_Vorliegender Text:_
• • • •
Private Altersvorsorge im Unterhaltsrecht: Neue Anforderungen durch OLG München

July 31, 2025

Private Altersvorsorge im Unterhaltsrecht: Neue Anforderungen durch den Hinweisbeschluss des OLG München vom 08.10.2024 – 16 UF 324/24 e

Die private Altersvorsorge spielt eine immer wichtigere Rolle für die Sicherung des Lebensstandards im Alter. Im Unterhaltsrecht stellt sich dabei regelmäßig die Frage, inwieweit Aufwendungen für eine solche Vorsorge das unterhaltsrelevante Einkommen mindern können. Der aktuelle Hinweisbeschluss des Oberlandesgerichts München vom 08.10.2024 – 16 UF 324/24 e markiert hier potenziell eine Zäsur, insbesondere hinsichtlich der Anerkennung von Tagesgeldkonten als geeignete Anlageform. Dieser Artikel beleuchtet die konkrete Entscheidung des OLG München, ordnet sie in den bisherigen rechtlichen Kontext ein und zeigt die daraus resultierenden Herausforderungen für die Praxis auf.

I. Der Hinweisbeschluss des OLG München vom 08.10.2024 – 16 UF 324/24 e: Keine sekundäre Altersvorsorge durch Tagesgeldkonten

Das OLG München hatte in seinem Hinweisbeschluss vom 08.10.2024 – 16 UF 324/24 e über die unterhaltsrechtliche Berücksichtigung von Zahlungen auf ein Tagesgeldkonto zur zusätzlichen Altersvorsorge zu entscheiden.
• • • •
_Erfasste Daten:_
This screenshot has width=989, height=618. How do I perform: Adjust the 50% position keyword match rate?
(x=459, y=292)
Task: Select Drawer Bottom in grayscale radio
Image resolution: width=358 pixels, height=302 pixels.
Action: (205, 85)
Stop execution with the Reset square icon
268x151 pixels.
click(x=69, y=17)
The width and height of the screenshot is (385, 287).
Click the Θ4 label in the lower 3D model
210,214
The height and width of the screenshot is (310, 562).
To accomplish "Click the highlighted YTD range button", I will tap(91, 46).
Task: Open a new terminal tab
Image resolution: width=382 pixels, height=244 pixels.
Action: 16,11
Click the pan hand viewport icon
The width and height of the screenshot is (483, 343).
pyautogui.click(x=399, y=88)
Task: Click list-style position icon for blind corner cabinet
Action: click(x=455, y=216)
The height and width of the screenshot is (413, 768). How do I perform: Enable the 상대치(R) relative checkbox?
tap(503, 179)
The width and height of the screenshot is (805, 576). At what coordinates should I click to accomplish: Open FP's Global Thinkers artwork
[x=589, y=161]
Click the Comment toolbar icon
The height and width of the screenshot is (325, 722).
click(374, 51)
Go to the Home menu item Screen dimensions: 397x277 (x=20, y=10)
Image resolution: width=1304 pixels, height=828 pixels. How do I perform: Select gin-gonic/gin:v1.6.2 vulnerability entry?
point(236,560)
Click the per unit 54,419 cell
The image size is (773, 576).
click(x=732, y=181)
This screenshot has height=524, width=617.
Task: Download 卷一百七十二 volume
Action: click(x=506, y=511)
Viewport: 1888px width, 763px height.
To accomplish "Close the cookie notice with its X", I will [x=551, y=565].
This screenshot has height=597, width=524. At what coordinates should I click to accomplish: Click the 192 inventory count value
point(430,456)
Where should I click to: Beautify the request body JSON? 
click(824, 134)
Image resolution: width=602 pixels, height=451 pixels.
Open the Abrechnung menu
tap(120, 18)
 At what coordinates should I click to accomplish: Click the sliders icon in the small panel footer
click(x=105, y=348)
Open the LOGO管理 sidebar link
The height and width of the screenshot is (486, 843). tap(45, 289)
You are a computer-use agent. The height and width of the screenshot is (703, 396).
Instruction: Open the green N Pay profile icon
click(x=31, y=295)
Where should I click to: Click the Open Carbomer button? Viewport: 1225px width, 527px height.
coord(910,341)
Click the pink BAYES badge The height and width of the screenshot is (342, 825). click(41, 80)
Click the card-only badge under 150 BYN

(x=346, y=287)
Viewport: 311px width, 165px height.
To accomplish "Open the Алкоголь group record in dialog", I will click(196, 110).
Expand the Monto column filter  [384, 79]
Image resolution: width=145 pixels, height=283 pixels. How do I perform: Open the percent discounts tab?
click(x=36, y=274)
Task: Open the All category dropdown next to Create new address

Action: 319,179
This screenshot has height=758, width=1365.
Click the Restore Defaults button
• • • •
_Zu bearbeitende Aufgaben:_
• A. Beantworte zum Text über private Altersvorsorge im Unterhaltsrecht:
(i) Welches Datum und welches Aktenzeichen trägt der Hinweisbeschluss des OLG München?
(ii) Welche drei Dinge will der Artikel laut Einleitung leisten?
(iii) Über die unterhaltsrechtliche Berücksichtigung welcher Zahlungen hatte das OLG München zu entscheiden?
• B. Gib aus dem Text über private Altersvorsorge im Unterhaltsrecht den Abschnitt von „Die private Altersvorsorge“ bis „die Praxis auf.“ wortgetreu wieder.

_Erwartete Antworten:_
• A.
(i) Den 08.10.2024 und das Aktenzeichen 16 UF 324/24 e.
(ii) Er beleuchtet die konkrete Entscheidung des OLG München, ordnet sie in den bisherigen rechtlichen Kontext ein und zeigt die daraus resultierenden Herausforderungen für die Praxis auf.
(iii) Über Zahlungen auf ein Tagesgeldkonto zur zusätzlichen Altersvorsorge.

• B.
Die private Altersvorsorge spielt eine immer wichtigere Rolle für die Sicherung des Lebensstandards im Alter. Im Unterhaltsrecht stellt sich dabei regelmäßig die Frage, inwieweit Aufwendungen für eine solche Vorsorge das unterhaltsrelevante Einkommen mindern können. Der aktuelle Hinweisbeschluss des Oberlandesgerichts München vom 08.10.2024 – 16 UF 324/24 e markiert hier potenziell eine Zäsur, insbesondere hinsichtlich der Anerkennung von Tagesgeldkonten als geeignete Anlageform. Dieser Artikel beleuchtet die konkrete Entscheidung des OLG München, ordnet sie in den bisherigen rechtlichen Kontext ein und zeigt die daraus resultierenden Herausforderungen für die Praxis auf.